Dad has his good days and his bad days. I never know which I’m going to get when I go to visit him. On a bad day, he’s lost to me, barely communicating. On a good day, he interacts with me.

First, my mother declined, which started with a stroke.

Eating at a truck stop on I-5 in Corning for Father’s Day. It was a central location. Mom lives in assisted living. We’re now on the caregiving journey.
Mom’s spends a month in a rural hospital in the North State. April 2018

Saying Goodbye to Our Beloved Mother/Wife

At the graveside.
In Southern Cal.

Next, we moved my father off the farm to a retirement facility that he and Mom were considering before she got sick. Dad mostly agreed to this. There, he was reasonably content but missed the homeplace/farm.

Dad reads the paper and as I read next to him. 2022

The move was a necessary move for a number of reasons. Mainly because of safety issues. We had to move him again, when three years later he began to have health issues and became increasingly forgetful. My two sisters have made multiple trips to California. They’ve been so good. My oldest sibling made six trips from Idaho in one year. My siblings and I began this caregiving journey in 2015.

At times I have to buck up. I go through different seasons in my daughter role. I am the person in town that is Dad’s most frequent visitor, simply because I live less than a mile from him. It’s draining, especially when he has emergency E-R visits, but that’s to be expected. As dad drifts away from us, we adjust to his new normal, which always involves some kind of loss.

It’s Not All Peaches and Cream

I miss the dad I knew, he’s changed so much. Yet, Dad’s still there, coping as best he can. I’m realistic, though. I accept what ‘is.’ My siblings and I have gone the gauntlet from denial to acceptance. We’re all in this together. We’ve had to negotiate and work at it. The journey’s been daunting at times.

However, I’m happy to say my siblings and I support each other and our dad. We’ve made it work.Two of them live out of the state. My sisters routinely come for visits. Each sibling has a specific role in this journey we’ve been on. No one is a slacker. My oldest sister would call from Idaho to read scripture with Dad. They’ve read through the whole New Testament, she, reading her bible and Dad, reading in his. He no longer can do this. I am grateful for her effort to care for Dad’s spiritual health. This communal effort gives me great joy.

2017 (?)

I Changed. We Changed. We All Changed

For months/years we siblings have done our best by our parents. It’s been an awesome, as in, challenging, task. There are many aspects we’ve had to address. Our parents are/were extremely private people. Basically, we knew their wishes, but they weren’t ready to let go or to let us help them. We had to gently push in. Sufficient to say, we’ve negotiated and pondered as we’ve dealt with an a sundry of complicated, sensitive matters. It’s not been seamless. It’s taken resolve and a willingness to work together in spite of where we may differ in opinion. I believe we’ve drawn closer together.

I Learned to Listen

Dad has opened a window to the past and how he views the past during my visits with him. I’ve loved this aspect of the caregiving journey. Let me share a few.
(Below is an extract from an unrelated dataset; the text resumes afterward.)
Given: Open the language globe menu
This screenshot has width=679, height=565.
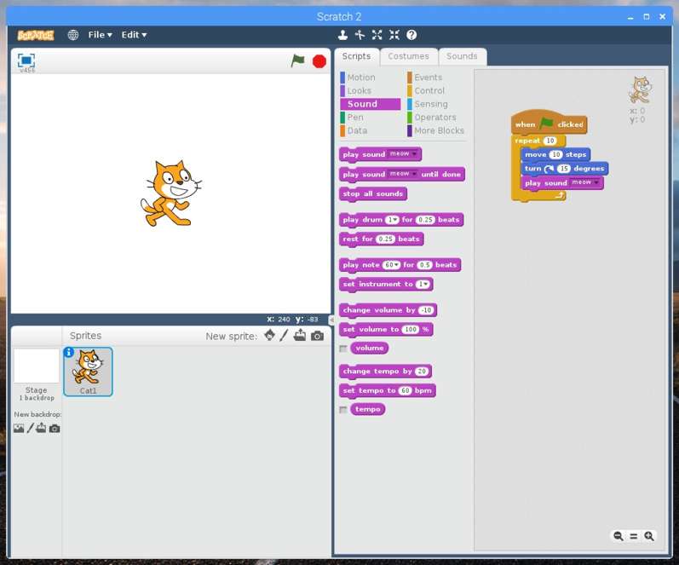Looking at the screenshot, I should [x=72, y=35].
“I made the right choice when I married your mom. We had a good life together.”

“I’ve had a good life. I can’t complain. There’s nothing I would change. I have no regrets (pause) except one (his voice subdues, and he shakes his head slightly while looking at me). Lois.” He doesn’t continue, the sadness of her memory silences us.) Dad could never speak of her untimely death.

Dad shared many memories of boyhood on the family dairy farm, where they grew the feed they fed the cows and kept a team of horses to work the farm. He explained how the silos worked. He said his mother drove the team, scoured the milk barn twice a day, raised from seed the tomato plants they grew on the farm. His childhood was fun. Dad made mudpies. He and his sister pretended that empty Ovaltine canisters were their stomachs. He made a scooter from a motorized skateboard that he finagled in some way. There were a confluence stories he shared. I would write them down to preserve them when I got home. It’s good that I did. (they’re in an unpublished book)

IN-N-OUT with Dad. He’s enjoying it.

December 4, 2022

Note: I wanted to post this now, instead of later. I don’t know the future.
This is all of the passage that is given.